Joseph Smith and Brigham Young tend to be the stars of stories about Mormonism’s founding, but Mackley’s debut focuses instead on one of their lesser-known contemporaries: Wilford Woodruff, an early and influential leader of the Church of Jesus Christ of Latter-day Saints. Drawing heavily from Woodruff’s journals as well as an extensive selection of other archival materials, Mackley paints a detailed picture of the first several decades of Mormonism. In particular, she focuses on the construction and uses of Mormon temples, describing the practices instituted there and how they changed over time. Some aspects of the story are of general interest; especially rich are Woodruff’s accounts of the Saints’ frequent clashes with the federal government over polygamy and their settling in Salt Lake City. History buffs will also appreciate the wealth of primary sources, including archival black-and-white photographs and documents often interspersed with the text as well as more than 100 pages of citations and appendices in the backmatter.
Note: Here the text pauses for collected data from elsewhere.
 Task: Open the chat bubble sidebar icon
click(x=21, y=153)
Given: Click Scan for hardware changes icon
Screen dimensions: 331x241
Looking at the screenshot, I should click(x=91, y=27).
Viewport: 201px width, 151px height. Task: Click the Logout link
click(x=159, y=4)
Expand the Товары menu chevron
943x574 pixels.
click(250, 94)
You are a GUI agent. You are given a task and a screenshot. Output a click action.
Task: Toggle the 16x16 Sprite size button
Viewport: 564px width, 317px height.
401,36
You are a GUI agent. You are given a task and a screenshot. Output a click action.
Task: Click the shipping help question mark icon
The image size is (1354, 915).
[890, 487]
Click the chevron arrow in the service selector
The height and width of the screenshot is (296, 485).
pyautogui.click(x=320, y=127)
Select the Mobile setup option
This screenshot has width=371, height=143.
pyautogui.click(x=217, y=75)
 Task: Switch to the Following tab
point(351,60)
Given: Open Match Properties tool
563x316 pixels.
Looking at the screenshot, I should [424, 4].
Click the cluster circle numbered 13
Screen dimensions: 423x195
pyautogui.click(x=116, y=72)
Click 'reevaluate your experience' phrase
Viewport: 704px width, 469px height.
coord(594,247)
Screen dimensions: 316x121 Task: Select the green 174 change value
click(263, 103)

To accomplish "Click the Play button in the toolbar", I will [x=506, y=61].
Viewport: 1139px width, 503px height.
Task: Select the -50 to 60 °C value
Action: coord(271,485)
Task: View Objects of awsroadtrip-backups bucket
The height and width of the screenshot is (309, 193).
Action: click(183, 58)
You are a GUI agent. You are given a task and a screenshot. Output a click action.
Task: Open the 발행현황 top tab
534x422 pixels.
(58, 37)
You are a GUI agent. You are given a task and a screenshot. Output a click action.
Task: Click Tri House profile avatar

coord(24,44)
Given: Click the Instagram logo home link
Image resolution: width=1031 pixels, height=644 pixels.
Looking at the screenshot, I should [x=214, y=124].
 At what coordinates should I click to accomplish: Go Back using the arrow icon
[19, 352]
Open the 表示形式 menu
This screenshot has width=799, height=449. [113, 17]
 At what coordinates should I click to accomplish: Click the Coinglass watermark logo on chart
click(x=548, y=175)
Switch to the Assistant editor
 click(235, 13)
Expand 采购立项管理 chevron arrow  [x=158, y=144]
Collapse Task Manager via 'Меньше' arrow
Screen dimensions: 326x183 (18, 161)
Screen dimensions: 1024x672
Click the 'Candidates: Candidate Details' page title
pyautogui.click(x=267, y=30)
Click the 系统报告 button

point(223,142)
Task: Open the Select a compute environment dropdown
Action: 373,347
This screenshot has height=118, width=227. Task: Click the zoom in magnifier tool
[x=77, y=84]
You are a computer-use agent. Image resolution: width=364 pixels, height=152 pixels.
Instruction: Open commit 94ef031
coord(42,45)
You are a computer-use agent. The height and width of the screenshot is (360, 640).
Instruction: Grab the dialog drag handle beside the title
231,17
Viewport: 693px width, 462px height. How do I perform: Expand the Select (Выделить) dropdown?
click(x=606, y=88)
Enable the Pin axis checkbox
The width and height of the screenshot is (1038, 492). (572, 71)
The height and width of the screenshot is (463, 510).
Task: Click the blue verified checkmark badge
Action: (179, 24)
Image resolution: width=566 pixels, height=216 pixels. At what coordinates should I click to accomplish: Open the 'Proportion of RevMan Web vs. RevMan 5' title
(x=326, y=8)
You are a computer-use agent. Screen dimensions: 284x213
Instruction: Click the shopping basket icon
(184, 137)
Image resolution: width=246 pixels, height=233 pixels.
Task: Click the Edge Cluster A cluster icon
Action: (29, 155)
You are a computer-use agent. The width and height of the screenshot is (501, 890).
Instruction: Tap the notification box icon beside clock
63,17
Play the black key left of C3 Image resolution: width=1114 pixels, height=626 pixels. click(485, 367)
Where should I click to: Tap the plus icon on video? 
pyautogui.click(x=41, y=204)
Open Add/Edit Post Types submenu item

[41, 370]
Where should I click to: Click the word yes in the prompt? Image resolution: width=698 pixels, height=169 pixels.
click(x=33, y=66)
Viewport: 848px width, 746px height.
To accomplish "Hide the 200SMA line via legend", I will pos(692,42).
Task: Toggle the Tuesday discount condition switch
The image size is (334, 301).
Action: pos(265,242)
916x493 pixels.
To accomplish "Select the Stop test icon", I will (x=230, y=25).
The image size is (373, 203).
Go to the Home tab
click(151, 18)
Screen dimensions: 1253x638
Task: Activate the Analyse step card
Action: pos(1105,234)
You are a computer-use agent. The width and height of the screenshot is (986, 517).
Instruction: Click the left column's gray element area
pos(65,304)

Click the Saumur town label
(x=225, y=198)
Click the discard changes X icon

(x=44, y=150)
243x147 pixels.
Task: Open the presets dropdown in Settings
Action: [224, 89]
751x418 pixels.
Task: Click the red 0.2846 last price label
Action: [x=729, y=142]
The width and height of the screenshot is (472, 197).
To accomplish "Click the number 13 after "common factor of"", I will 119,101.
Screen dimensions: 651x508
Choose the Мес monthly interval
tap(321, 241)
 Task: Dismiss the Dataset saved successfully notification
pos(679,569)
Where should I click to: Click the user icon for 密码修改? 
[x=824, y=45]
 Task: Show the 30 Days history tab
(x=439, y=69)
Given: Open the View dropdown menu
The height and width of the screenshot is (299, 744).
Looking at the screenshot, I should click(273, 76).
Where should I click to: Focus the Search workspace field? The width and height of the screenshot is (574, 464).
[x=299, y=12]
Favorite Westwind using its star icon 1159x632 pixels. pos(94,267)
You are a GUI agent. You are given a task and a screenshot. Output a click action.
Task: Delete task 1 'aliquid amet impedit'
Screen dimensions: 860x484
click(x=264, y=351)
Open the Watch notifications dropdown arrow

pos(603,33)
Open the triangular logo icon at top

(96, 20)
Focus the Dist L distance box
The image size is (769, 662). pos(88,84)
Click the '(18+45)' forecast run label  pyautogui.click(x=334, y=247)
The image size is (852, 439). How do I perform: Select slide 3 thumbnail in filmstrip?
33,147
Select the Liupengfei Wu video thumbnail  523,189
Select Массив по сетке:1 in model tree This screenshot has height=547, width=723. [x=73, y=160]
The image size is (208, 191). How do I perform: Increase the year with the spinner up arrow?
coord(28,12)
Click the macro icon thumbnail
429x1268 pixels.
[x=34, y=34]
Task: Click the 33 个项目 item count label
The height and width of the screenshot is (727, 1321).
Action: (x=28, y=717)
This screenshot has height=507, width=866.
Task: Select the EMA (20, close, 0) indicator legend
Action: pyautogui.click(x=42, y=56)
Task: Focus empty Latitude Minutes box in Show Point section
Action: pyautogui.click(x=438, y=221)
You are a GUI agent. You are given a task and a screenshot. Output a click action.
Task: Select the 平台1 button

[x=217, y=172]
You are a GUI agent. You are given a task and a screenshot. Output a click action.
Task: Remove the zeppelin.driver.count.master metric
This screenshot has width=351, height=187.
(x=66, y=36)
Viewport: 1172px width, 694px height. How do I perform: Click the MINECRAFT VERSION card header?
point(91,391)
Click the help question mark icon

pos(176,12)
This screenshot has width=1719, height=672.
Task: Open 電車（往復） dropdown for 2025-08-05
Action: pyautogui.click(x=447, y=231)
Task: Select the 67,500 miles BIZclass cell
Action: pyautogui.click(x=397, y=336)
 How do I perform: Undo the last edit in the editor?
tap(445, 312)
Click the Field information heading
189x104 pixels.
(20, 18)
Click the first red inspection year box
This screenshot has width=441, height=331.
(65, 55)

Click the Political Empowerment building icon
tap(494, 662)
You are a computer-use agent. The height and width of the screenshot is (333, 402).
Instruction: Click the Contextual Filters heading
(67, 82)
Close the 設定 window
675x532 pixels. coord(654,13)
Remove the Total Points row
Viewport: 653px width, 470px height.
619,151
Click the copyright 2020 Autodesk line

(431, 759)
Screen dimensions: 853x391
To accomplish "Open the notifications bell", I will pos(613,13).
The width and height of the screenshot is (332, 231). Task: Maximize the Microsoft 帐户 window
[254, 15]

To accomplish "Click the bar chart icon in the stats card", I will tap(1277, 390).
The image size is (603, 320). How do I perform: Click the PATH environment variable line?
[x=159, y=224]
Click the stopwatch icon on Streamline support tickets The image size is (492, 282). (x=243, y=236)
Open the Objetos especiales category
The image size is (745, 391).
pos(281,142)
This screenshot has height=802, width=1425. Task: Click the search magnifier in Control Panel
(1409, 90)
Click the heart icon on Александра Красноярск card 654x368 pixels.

Much of the book, however, requires some previous knowledge of—and preferably deep interest in—Mormonism, as the author herself cautions at the outset. In painstaking detail, Mackley relates the evolution of rites such as baptism and sealing ceremonies, and while interested parties may relish pondering the nuances, readers who aren’t familiar with the context will likely find the narrative impenetrable. What’s more, the accounts of Woodruff and his contemporaries refer to divine revelation as a simple fact of life, and Mackley makes no attempt to convert those readers who might raise an eyebrow at God’s communication. Of Joseph Smith, Mackley writes: “His understanding of God’s plan made clear that together with their descendants and ancestors, the Saints could be exalted and blessed with eternal increase, and eternal lives.” Such proclamations are common throughout the book, a perspective that could alienate nonbelievers. Still, as a feat of sheer research and historical synthesis, Mackley’s work is remarkable, providing deep insight into an obscure corner of the past.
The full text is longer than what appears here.